■ EN QUÉ CONSISTE ■
Prolonga el texto sobre la comida que se regala a quienes esperan afuera de los hospitales, a partir de su última oración.

___ TEXTO DE ORIGEN

Margarita espera en la fila junto con su niña de apenas dos años, pasó ahí toda la noche, en la calle, porque nadie tiene permitido pasar al hospital si no es horario de visitas. Cuando amaneció fue a su casa a recoger a su bebé para después volver al hospital y seguir con su ‘guardia’. Los dos o tres tacos que puedan comer el día de hoy son casi una bendición para ellas, la madre agradece la bondad de las personas que acuden al lugar a regalar estos alimentos.

“Esto es una gran ayuda para nosotros porque pasamos mucho tiempo esperando a nuestros familiares. Yo me quedo todo el día porque mi esposo está internado, a veces me quedo toda la noche, sólo voy rápido a mi casa a cuidar a mi bebé o a veces la traigo conmigo. Lo que venden aquí está todo muy caro, si compro algo aquí me gasto 80 pesos, aunque sea una coca y algo más, por eso estas personas nos ayudan mucho”, comenta.

Cuando Margarita llega hasta el lugar donde reparten la comida, le informan que sólo pueden darle huevo, pues en menos de 15 minutos el arroz y los frijoles se terminaron. Ella responde que no hay problema, toma una charola con comida y da las gracias.

Después de Margarita sólo alcanzaron comida dos o tres personas más, el resto de personas tendrá que esperar varias horas para comer algo.

“Ya no tengo comida, chaparrito”, “Se terminó lo que trajimos”, comentan una y otra vez las dos hermanas Ortega, Rosa y Araceli, a las personas que se acerca a husmear entre las ollas vacías.

Desde hace dos años y medio Rosa y Araceli preparan comida para regalarla en el Hospital General, el IMSS o el Hospital del Niño y la Mujer. Esto se ha convertido en una actividad casi obligatoria para su familia.

Todo comenzó cuando Susana Olvera, hermana de ellas, acudió a regalar comida pues formaba parte de un grupo de la iglesia, después se unió su madre María Sánchez y finalmente el resto de sus hermanos.

Al principio cada miembro de la familia preparaba un guiso, compraban unas cuantas tortillas y acudían a los hospitales para regalarla, pero con el tiempo se han sumado más y más voluntarios.

Rosa y Araceli acuden a los hospitales cada sábado para repartir comida y apoyar a la gente que espera a sus familiares, reciben el apoyo de pequeñas tiendas y negocios quienes les regalan aceite, frijol o carne. Dicen orgullosas que la labor que realizan no pertenece sólo a ellas, sino a las decenas de personas que se involucran en el proceso de donar, cocinar y regalar alimentos.

______
___ DATOS PROPORCIONADOS

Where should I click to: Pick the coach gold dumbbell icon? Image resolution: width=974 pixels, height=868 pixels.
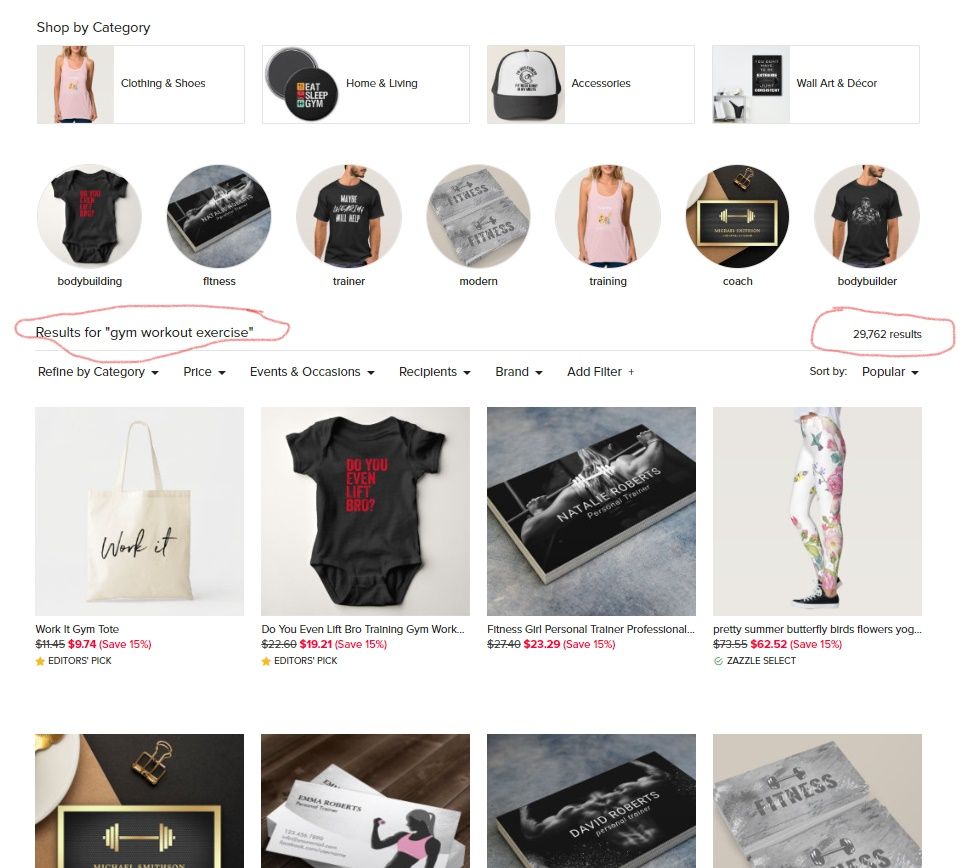pos(737,216)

______

■ RESULTADO ESPERADO ■
Ambas coinciden en que lo más satisfactorio de realizar esta labor es recibir las bendiciones de la gente, lo que las motiva a seguir cada día con esta actividad.

“Una vez llegamos aquí muy temprano y salió una persona que estaba esperando a su familiar y me dice ¿Cómo sabían que tenía hambre? Todas esas experiencias nos marcan. Es tan satisfactorio dar este servicio, hay ocasiones en que algún problema o algo personal nos impide venir una semana, pero la siguiente semana tenemos que volver. No pensamos dejar este servicio jamás”, comparte Rosa María Olvera.

“Una vez conocimos a una señora que duró meses aquí, nosotros la veíamos seguido, su hijo llegó caminando al hospital pero nos tocaba verla aquí todos los días porque el muchacho empeoraba. Ves cada cosa aquí, cosas muy fuertes que te llegan al alma y te motivan a regresar, tan sólo verlos y las bendiciones que te dan, no tienen precio. A veces no podemos traer tanta comida, pero sea como sea para las personas es muchísimo”, señala Araceli Olvera.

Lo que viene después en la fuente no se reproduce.